- TRECHO CITADO

---

Em 1984, logo após publicar Uivo, Kaddish e outros poemas de Allen
Ginsberg, fiz o prefácio da edição brasileira de Os Subterrâneos de Kerouac
(editora Brasiliense, tradução de Paulo Henriques de Britto). A intenção era colocar
alguns pingos nos ii, diante dos evidentes equívocos na recepção das traduções
de autores beat no Brasil. Mas o texto vai além, e dá um perfil de Kerouac.
Continua valendo. Por isso, digito-o e o torno disponível através de Agulha
Revista de Cultura. O que vem a seguir é, quase tudo, reprodução integral.
As alterações mais importantes se referem ao verdadeiro lugar de ação de Os Subterrâneos
(em Nova York, e não em San Francisco, onde Kerouac havia situado esta narrativaà
clef), e a estudos biográficos sobre ele, posteriores à escrita deste prefácio
(mas que corroboram minhas hipóteses e interpretações).

---

- ENTRADAS EXTRAÍDAS
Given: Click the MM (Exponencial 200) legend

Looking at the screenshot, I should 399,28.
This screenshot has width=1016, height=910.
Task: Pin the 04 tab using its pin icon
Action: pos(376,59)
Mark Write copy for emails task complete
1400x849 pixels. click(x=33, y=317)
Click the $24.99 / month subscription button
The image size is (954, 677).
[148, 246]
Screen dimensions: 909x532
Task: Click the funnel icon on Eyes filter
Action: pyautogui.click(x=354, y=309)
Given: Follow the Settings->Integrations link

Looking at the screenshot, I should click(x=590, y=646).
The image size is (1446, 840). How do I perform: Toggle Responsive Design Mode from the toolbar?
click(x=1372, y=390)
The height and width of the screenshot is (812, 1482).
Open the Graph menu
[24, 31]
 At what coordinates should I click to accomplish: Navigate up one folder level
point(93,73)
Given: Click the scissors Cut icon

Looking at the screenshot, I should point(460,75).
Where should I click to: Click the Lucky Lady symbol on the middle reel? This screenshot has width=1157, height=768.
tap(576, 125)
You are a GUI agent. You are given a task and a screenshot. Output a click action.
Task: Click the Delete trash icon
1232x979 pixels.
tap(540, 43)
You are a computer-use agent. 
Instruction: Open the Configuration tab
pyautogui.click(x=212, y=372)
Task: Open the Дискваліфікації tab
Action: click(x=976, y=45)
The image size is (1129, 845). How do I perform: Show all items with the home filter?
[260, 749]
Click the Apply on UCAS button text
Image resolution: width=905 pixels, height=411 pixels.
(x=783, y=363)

---

Responda, por favor, com base no trecho citado:
(a) Em que ano foi feito o prefácio da edição brasileira de Os Subterrâneos?
(b) Quem traduziu essa edição?
(c) Por meio de qual publicação o prefácio está sendo tornado disponível?

(a) Em 1984.
(b) Paulo Henriques de Britto.
(c) Agulha Revista de Cultura.